Les enjeux de la succession : qui pour reprendre le flambeau ?
La succession de Jochen Zeitz représente un enjeu stratégique majeur pour Harley-Davidson. Le conseil d’administration a ouvert un processus de recrutement dès la fin 2024, avec l’appui d’un cabinet international spécialisé dans les profils à forte dimension industrielle et digitale.
Parmi les noms évoqués, Jonathan Root, actuel CFO, est présenté comme un favori interne. Proche de Zeitz, il a supervisé plusieurs chantiers de transformation. Son profil « de continuité » divise : certains actionnaires préfèrent un profil externe, issu du monde de la tech ou de l’électromobilité, capable de repenser plus radicalement la structure produit et commerciale.
Le choix du futur PDG pèsera lourd sur la crédibilité de la marque dans cette phase post-transition. Il devra concilier les attentes du marché, des actionnaires, de la communauté Harley, et… de générations de motards au profil bien différent de celui des clients historiques.
Les défis à venir : jeunes générations, écologie, concurrence asiatique et électrique
Harley-Davidson ne peut plus se reposer sur son seul prestige. En 2025, l’entreprise fait face à quatre grands défis structurants :
- Renouveler sa base clientèle : les baby-boomers, historiquement moteurs des ventes, vieillissent. Les générations Y et Z s’intéressent davantage aux mobilités durables, aux usages partagés et aux objets connectés qu’à la moto de loisir traditionnelle.

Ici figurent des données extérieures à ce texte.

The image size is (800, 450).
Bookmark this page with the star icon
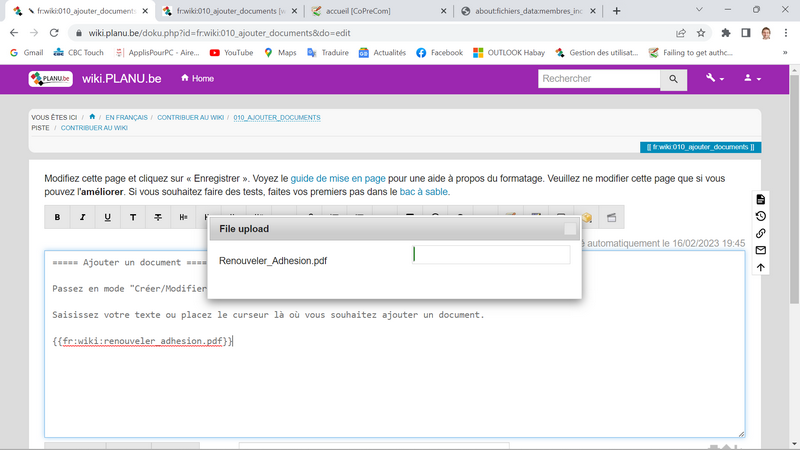tap(701, 32)
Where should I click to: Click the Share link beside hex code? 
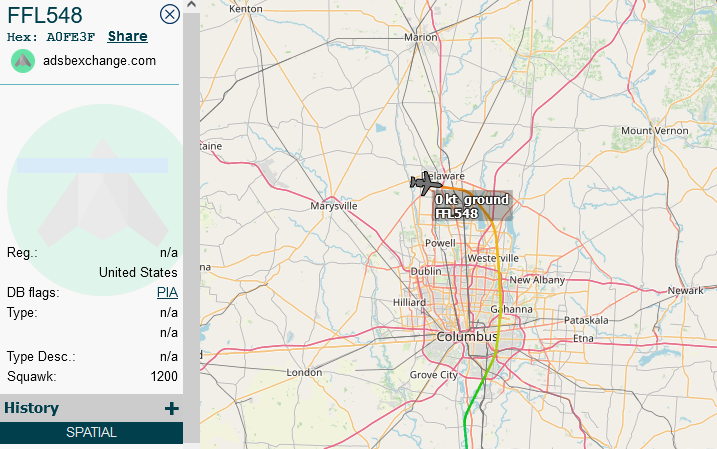click(127, 37)
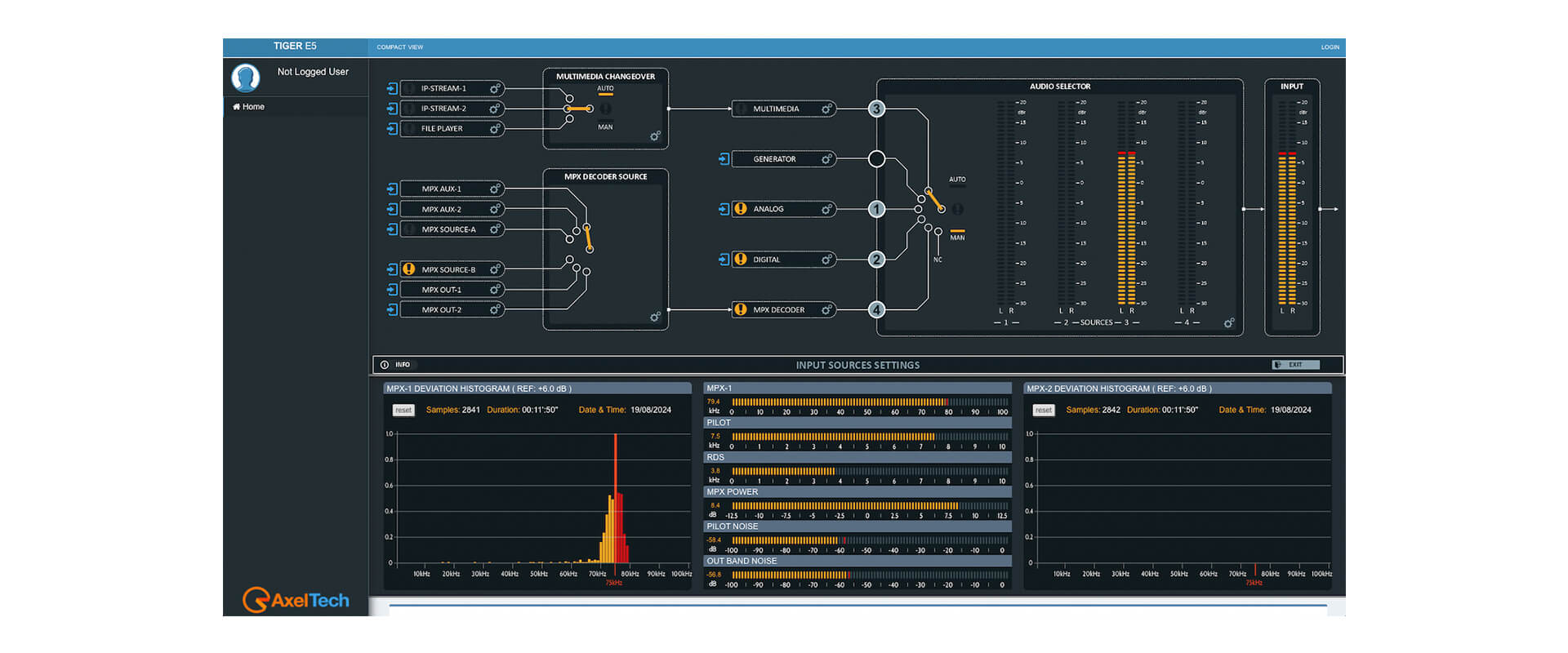The height and width of the screenshot is (653, 1568).
Task: Click the LOGIN link
Action: (x=1330, y=47)
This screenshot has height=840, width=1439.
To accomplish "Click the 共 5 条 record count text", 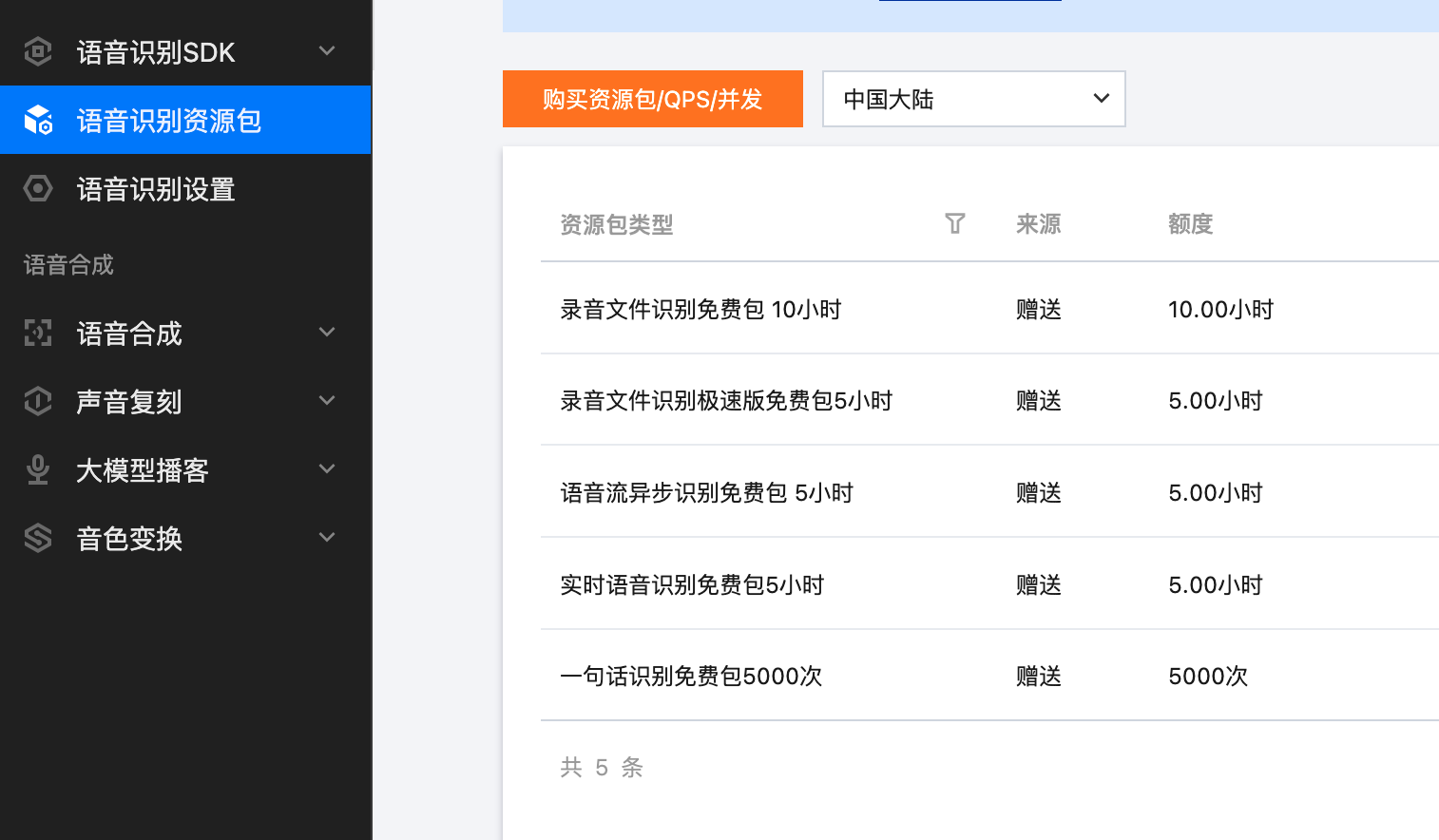I will [x=602, y=767].
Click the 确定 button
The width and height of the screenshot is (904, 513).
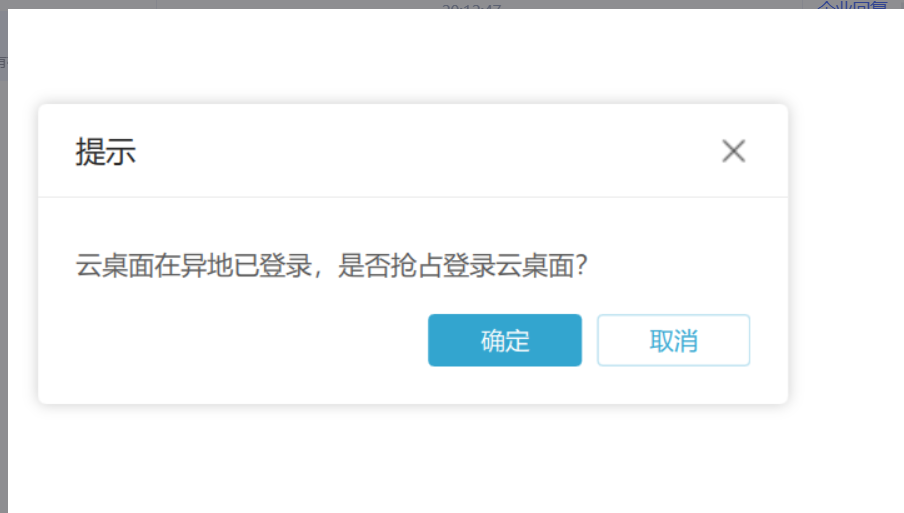pos(504,340)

- Réussir sa transition énergétique : la pression environnementale s’intensifie. Harley doit prouver sa capacité à innover dans l’électrique, tout en conservant son identité sonore et esthétique.

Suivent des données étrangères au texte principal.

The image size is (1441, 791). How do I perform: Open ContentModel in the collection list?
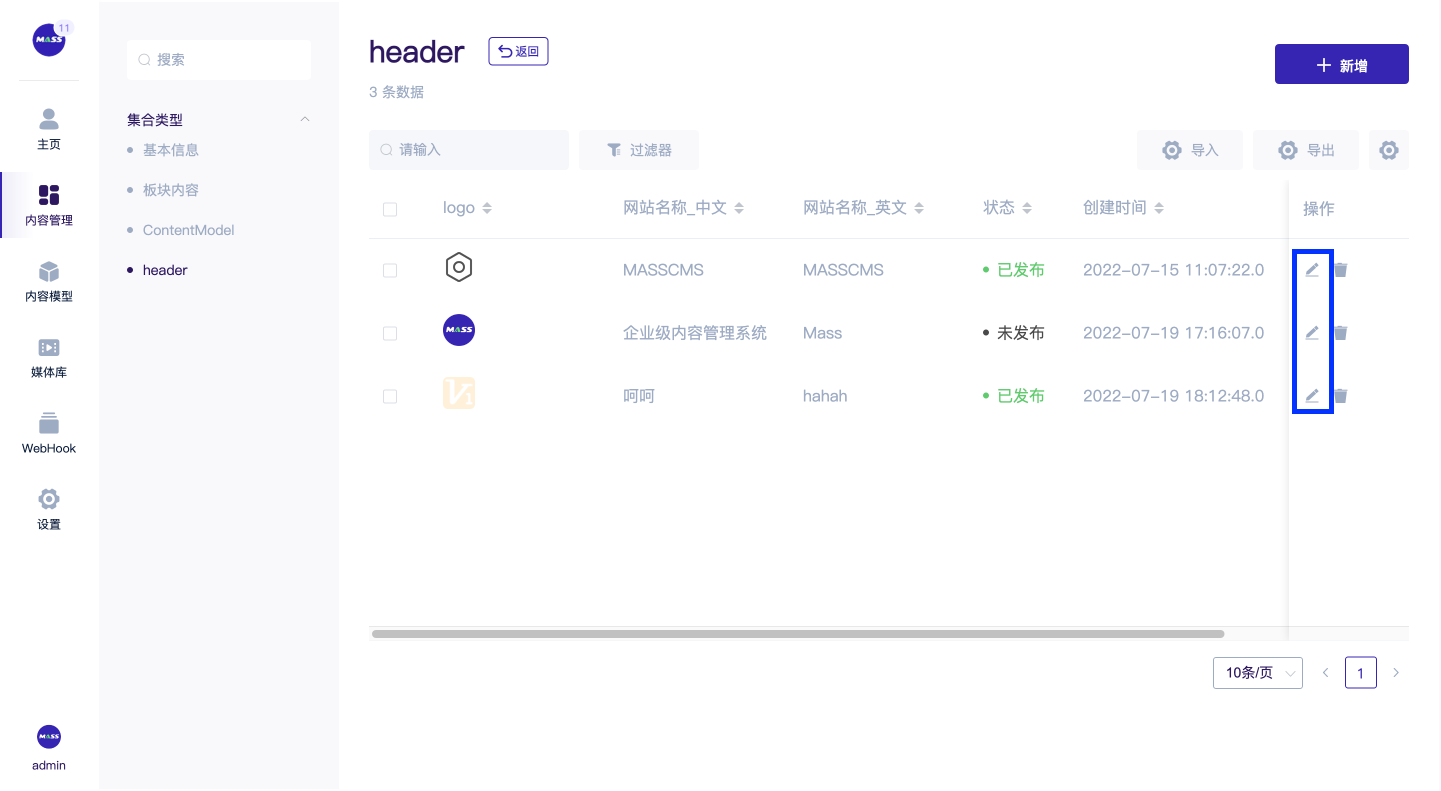[188, 230]
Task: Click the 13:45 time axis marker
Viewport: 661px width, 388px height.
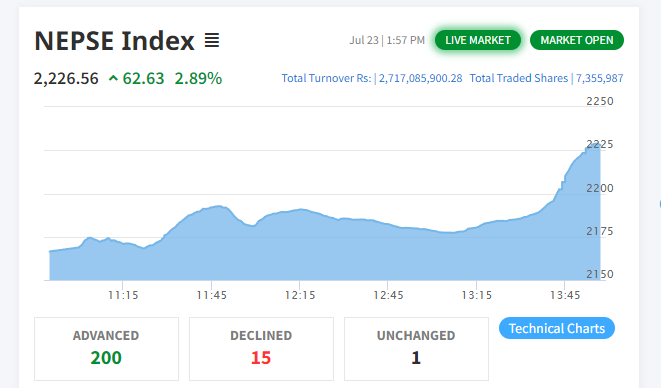Action: pyautogui.click(x=565, y=295)
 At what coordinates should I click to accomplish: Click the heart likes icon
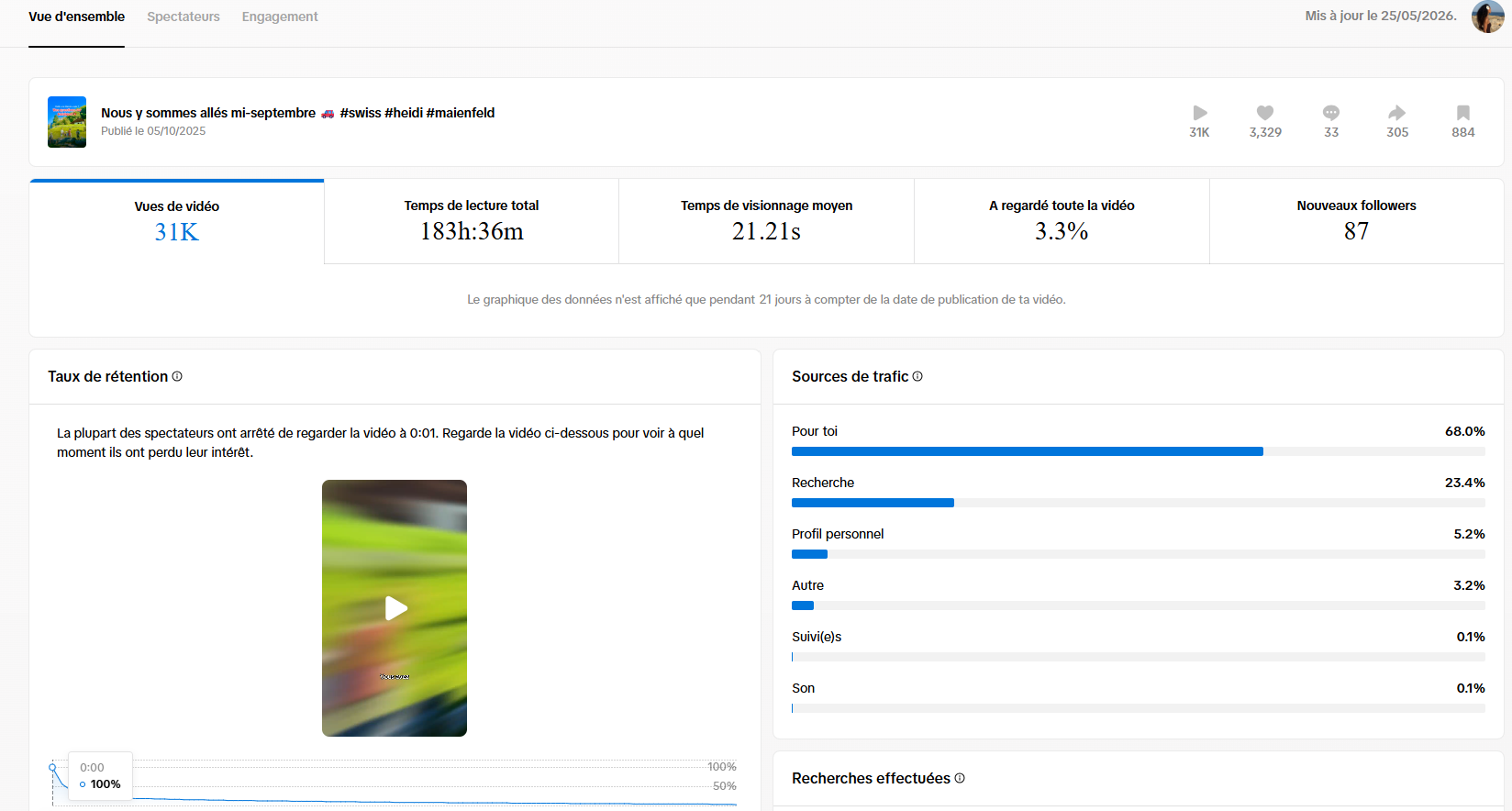pyautogui.click(x=1265, y=113)
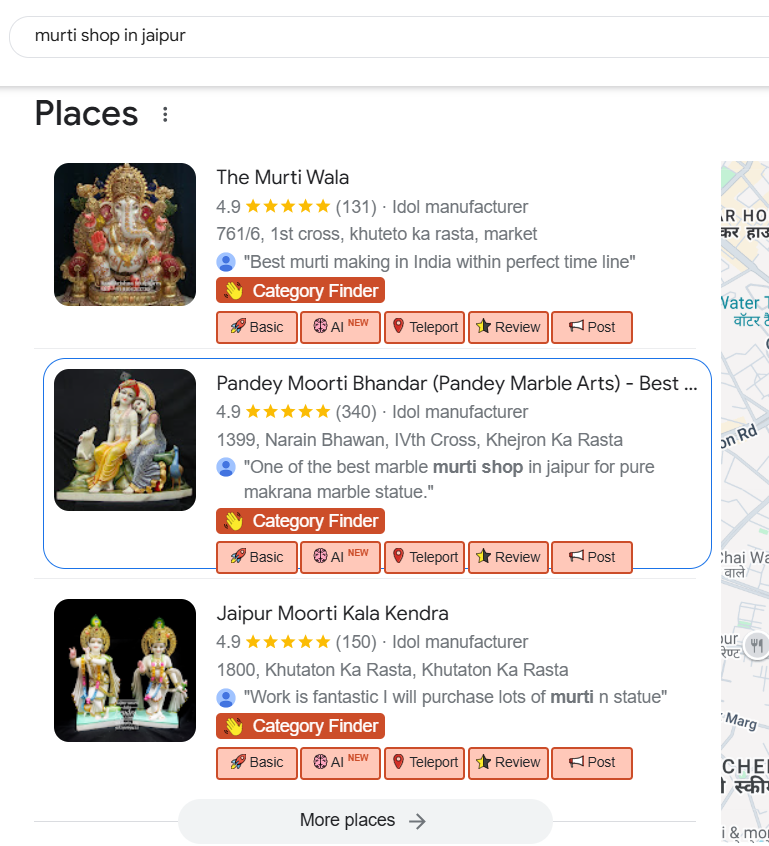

- Faire face à la concurrence asiatique : des marques comme Honda, Yamaha, CFMoto ou Benelli proposent des motos de qualité à des prix plus compétitifs. Harley doit justifier son positionnement premium.
- Gérer la complexité de son offre : entre modèles thermiques, électriques, customs, sportives et touring, Harley doit clarifier son positionnement et éviter la dispersion.
Ce que disent les analystes et la communauté biker
Les analystes financiers restent partagés sur l’avenir d’Harley-Davidson. Certains saluent les efforts de restructuration et d’innovation, tandis que d’autres pointent les risques liés à la transition électrique et à la concurrence accrue. La communauté biker, quant à elle, oscille entre fidélité à la marque et scepticisme face aux changements. Beaucoup craignent que l’électrification ne dénature l’esprit Harley, tandis que d’autres y voient une opportunité de séduire de nouveaux motards.